TRIBUNE – Sur fond d’effondrement de la culture scientifique au sein de la population française et de ses dirigeants, couplé à une économie de rente qui profite aux lobbys en tous genres, le prix de l’électricité a doublé en quinze ans.
* Normalien, agrégé et docteur en histoire, Pierre Vermeren est l’auteur d’une dizaine d’ouvrages remarqués, comme « La France qui déclasse. De la désindustrialisation à la crise sanitaire » (Tallandier, « Texto », 2020), «On a cassé la République : 150 ans d’histoire de la nation» (Tallandier, 2020) et « L’Impasse de la métropolisation » (Gallimard, « Le Débat », 2021).

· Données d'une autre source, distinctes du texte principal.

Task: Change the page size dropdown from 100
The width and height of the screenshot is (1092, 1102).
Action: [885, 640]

« Voulez-vous ne pas vous tromper ? Tenez pour fausses toutes les idées chères à votre temps », écrivait Flaubert. Peu de choses ont changé depuis le XIXe siècle, comme en atteste l’histoire qui suit.

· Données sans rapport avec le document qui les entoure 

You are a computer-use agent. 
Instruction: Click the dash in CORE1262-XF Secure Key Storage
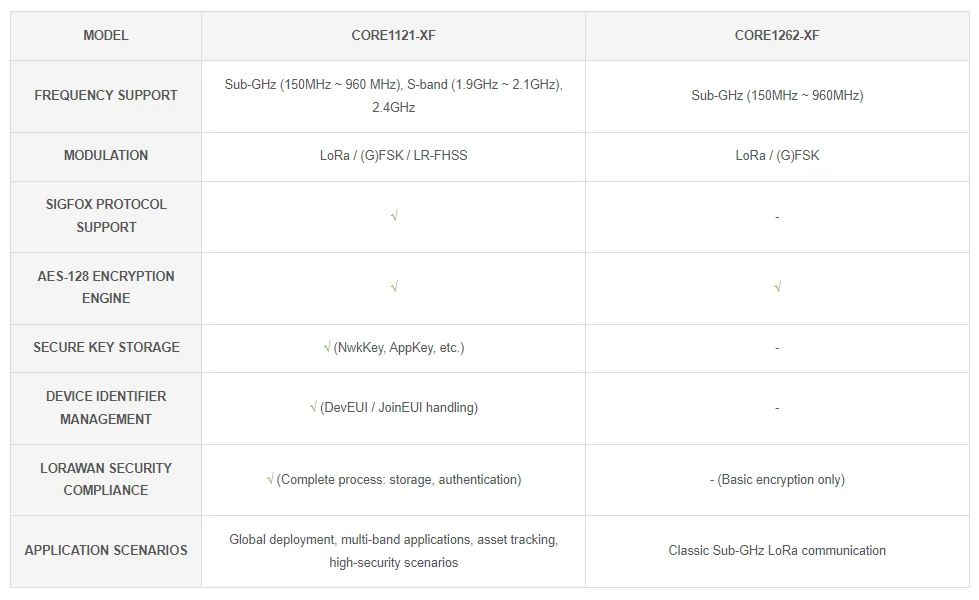coord(777,348)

La brume commence à se dissiper sur la politique énergétique française conduite depuis 2012. Peu à peu, des réalités sidérantes se dessinent grâce au regard des meilleurs praticiens français de l’énergie et de l’électricité, sommés d’expliquer le choc énergétique subi par la France depuis 2023. Les faits qu’ils décrivent sont à l’unisson. La France abandonnait tranquillement son programme nucléaire, aujourd’hui composé de 57 réacteurs (14 sont encore légalement en cours d’abandon). Cette perspective a causé en douze ans une saignée de compétences de techniciens et d’ingénieurs chez EDF, les jeunes diplômés préférant un avenir professionnel plus enthousiasmant.
Mais la guerre en Ukraine de 2022, l’effondrement subséquent des importations de gaz russe, et la menace de pénurie électrique induite par la révision en cours d’un tiers du parc nucléaire – sur fond de flambée des prix de l’énergie – ont suscité la prise de conscience présidentielle : la nécessaire relance du nucléaire français, in extremis. Les Américains ont en effet acheté des pépites industrielles du secteur (en 2014, la branche énergie d’Alstom fabriquant les turbines Arabelle pour l’industrie nucléaire, rachetées par EDF en 2024). Les Allemands se sont un temps immiscés dans la fabrique des turbines de l’EPR. Puis après leur abandon du nucléaire, ils ont espéré réduire l’avantage comparatif français, conduisant la France à accepter un tarif européen unique de l’électricité, qui a doublé pour nous le prix de l’électricité en douze ans.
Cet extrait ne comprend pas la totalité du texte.